··· Given entries ···

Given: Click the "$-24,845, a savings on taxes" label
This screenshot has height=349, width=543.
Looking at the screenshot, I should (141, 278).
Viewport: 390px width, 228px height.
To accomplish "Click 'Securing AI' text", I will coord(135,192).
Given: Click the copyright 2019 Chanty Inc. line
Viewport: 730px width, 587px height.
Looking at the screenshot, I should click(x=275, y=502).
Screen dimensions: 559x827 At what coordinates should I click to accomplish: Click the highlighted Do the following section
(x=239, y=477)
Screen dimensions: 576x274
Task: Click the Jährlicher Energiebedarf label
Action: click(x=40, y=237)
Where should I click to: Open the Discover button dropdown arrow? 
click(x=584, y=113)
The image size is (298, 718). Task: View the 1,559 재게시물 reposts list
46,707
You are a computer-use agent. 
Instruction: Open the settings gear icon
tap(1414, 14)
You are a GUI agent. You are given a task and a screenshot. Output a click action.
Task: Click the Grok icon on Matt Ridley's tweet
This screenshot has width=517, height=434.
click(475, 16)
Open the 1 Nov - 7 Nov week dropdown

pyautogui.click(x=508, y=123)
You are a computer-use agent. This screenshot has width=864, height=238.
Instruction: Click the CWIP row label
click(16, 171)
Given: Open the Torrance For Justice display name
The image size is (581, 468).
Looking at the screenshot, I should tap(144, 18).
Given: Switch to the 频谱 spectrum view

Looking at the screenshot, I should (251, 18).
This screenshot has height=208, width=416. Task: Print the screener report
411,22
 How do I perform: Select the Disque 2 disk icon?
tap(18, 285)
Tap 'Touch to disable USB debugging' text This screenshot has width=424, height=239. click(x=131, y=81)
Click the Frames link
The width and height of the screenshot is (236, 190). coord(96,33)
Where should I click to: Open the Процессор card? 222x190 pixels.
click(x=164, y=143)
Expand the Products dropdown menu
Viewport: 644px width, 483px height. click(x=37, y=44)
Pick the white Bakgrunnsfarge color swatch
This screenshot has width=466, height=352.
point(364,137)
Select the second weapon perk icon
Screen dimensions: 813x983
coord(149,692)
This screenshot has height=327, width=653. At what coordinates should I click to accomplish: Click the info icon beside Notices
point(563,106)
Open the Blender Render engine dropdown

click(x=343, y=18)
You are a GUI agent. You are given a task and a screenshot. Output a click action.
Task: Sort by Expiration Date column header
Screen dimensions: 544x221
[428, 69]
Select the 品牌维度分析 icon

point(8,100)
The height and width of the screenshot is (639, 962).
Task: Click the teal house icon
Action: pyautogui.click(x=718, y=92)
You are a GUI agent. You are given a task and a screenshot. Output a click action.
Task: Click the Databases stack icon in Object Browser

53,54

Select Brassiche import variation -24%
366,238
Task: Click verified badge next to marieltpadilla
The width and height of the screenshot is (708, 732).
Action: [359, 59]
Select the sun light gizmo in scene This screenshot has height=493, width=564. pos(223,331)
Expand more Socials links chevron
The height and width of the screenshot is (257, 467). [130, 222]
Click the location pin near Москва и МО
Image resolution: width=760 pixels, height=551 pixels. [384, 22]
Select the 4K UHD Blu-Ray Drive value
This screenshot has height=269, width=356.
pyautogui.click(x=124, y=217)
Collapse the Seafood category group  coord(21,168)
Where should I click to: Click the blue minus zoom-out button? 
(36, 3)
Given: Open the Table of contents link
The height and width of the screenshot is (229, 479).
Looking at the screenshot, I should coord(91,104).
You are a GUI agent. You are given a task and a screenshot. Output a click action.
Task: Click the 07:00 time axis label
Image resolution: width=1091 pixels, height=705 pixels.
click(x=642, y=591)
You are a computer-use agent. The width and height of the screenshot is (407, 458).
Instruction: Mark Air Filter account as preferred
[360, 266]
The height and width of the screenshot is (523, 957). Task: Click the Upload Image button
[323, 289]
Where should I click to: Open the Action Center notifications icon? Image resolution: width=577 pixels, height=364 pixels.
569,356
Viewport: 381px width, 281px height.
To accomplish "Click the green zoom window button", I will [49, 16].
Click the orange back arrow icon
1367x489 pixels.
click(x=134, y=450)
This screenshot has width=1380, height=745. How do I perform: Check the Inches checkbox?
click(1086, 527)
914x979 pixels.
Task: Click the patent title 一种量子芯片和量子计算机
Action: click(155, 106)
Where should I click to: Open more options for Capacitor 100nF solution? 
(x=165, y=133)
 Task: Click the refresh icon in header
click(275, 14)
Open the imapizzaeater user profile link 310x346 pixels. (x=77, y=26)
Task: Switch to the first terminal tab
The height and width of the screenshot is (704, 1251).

···

● About this exercise:
Copy out all lines from the records where the word "will" appears.

● Task solution:
To accomplish "Click 'Securing AI' text", I will coord(135,192).
To accomplish "Click the green zoom window button", I will [49, 16].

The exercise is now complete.